The original implementation was a rather dirty hack. First, it would first save the output of the "show" command to file and then parse it from there. Second, it used the same flawed parser that was used by migration scripts, so it was unable to handle comments at all and would insert quotes where none are needed (ethernet 'eth0') — internally, because it could not tell tag nodes from leaf nodes with values.

I've adapted the library that is now used for migration scripts for this purpose, and now the config to commands convertor takes advantage of the new, correct parser. See an example:

vyos@vyos-test# show interfaces dummy
/* So very dummy */
dummy dum0 {
dummy dum1 {
dummy dum2 {
vyos@vyos-test# show interfaces dummy | commands
set dummy dum0 address ''
comment dummy dum0 'So very dummy'
set dummy dum1 address ''
set dummy dum2 address ''
set dummy dum2 disable

The new implementation is also about 40% faster (when used on a complete config, as in "run show configuration commands"), though the "|commands" pipe is slightly slower due to some hacks needed to convert an incomplete (and thus ungrammatical) outputs such as that of a single leaf node to a complete config, but is normally operates on very small data so it shouldn't be noticeable).

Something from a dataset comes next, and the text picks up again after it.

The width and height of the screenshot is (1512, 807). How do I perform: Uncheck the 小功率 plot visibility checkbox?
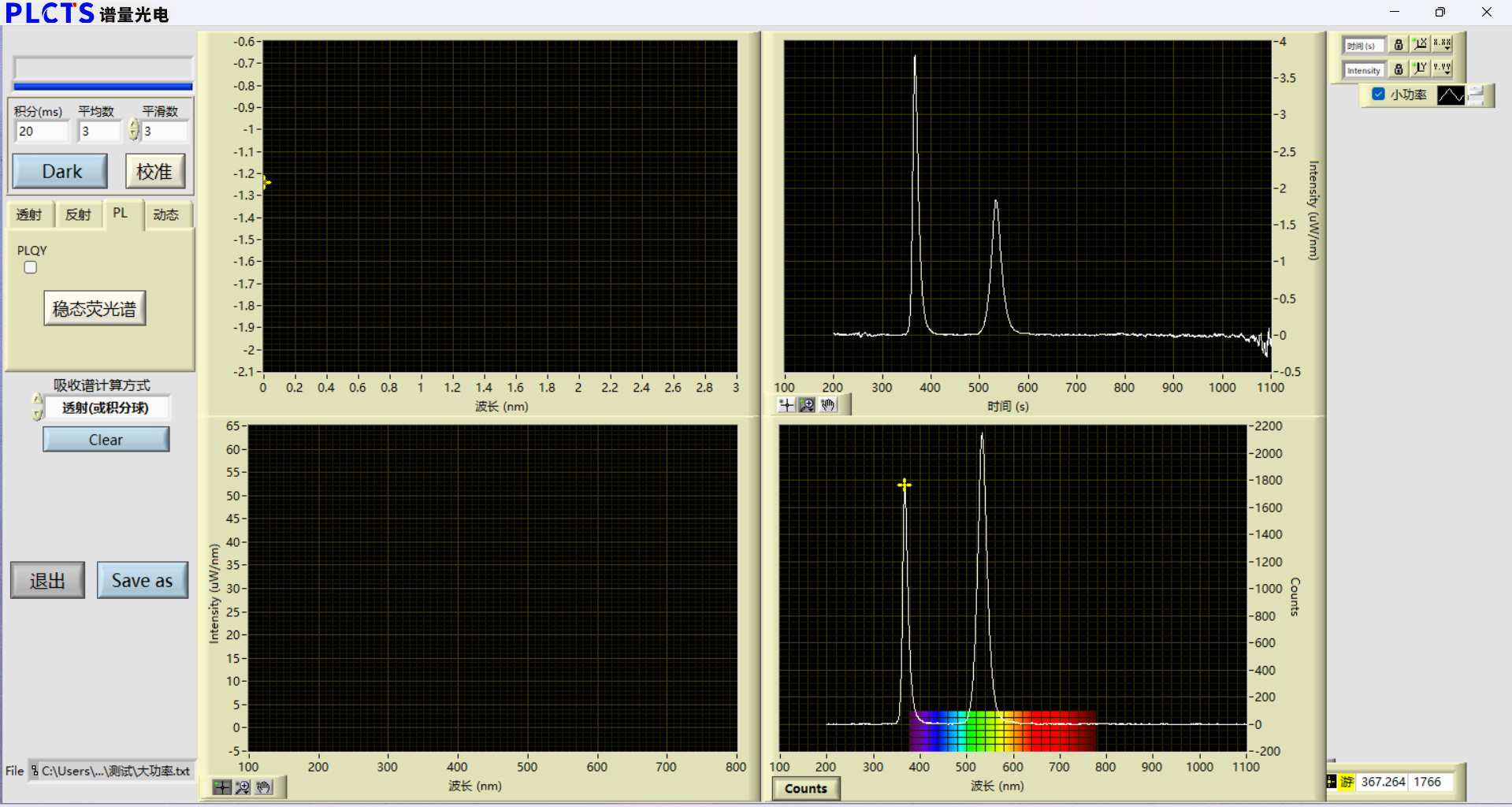click(x=1378, y=95)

UNIX purists would also be pleased to know that the new "|commands" is a real pipe. It doesn't create any temporary files, even though it's not streaming (but then again, neither VyOS config format is line-oriented).

You can also call it by hand on any config file, e.g. "cat /config/config.boot | vyos-config-to-commands".

intfwatchd is no more

The kernel behaviour for IPv4 addresses
always has been to restore them if an interface goes down and then goes
up. The behaviour for IPv6 addreses used to be the same, but in the
3.13 kernel we used for 1.1.x, the behaviour was changed to remove them
forever if an interface goes down. I kinda can see how this makes sense
for hosts that use autoconfiguration, but for routers ,
that's just inexcusable. NetworkManager also isn't a good solution for
routers as it doesn't make non-disruptive reconfiguration any easy, so
we've had to find a workaround, and I wrote a simple daemon that watched
netlink events and restored IPv6 addresses when necessary. The only
really good thing it did was that it helped us discover a memory leak in
the Perl config access library (the bad things is that it made the
daemon eat up too much memory and crash before the bug was fixed).

luckily, recent kernels have sysctl knobs to control this behaviour,
and old (sensible) behaviour could be restored. I was happy to remove
intfwatchd from the system when I verified that we can again have it
work properly without any crutches.

All user scripts should run with correct GID now

In the old
config backend, there's still a problem that messes up running config
permissions unless all processes that modify it run with correct GID,
else no one but the user who started the process can commit anymore
unless the routed is rebooted or the permissions are fixed by hand.

alleviate this problem, we've made VRRP transition scripts, cron
scripts, and load balancing scripts automatically use correct GID. If
you are running them from elsewhere, you still need to wrap them in "sg

API documentation

We should have done it long time ago, but better late than never. Today I've added sphinx setup and makefile targets to the vyos-1x package, added docstrings to the vyos.config module, and we've setup a web host to keep the generated docs. You can find them here: http://docs.vyos.io/api/vyos.html#module-vyos.config 

There is much to do there of course, but it's some start.

Licensing of VyOS libraries

As the new Python code is written, it's gradually splitting into common libraries and executables. It means the time to sort out licensing has come. Originally, the vyos.config module was under MIT, and there were a few other files under MIT from the time when VyOS had just a few Python files, but other libraries from the vyos-1x package era were under LGPLv2+. This was quite a mess to be fair.

Now all libraries in the vyos.* module hierarchy are LGPLv2+, while executable scripts are GPLv2+. I hope this will simplify linking to the common VyOS libraries from third-party extensions, while still protecting that code from proprietary forks.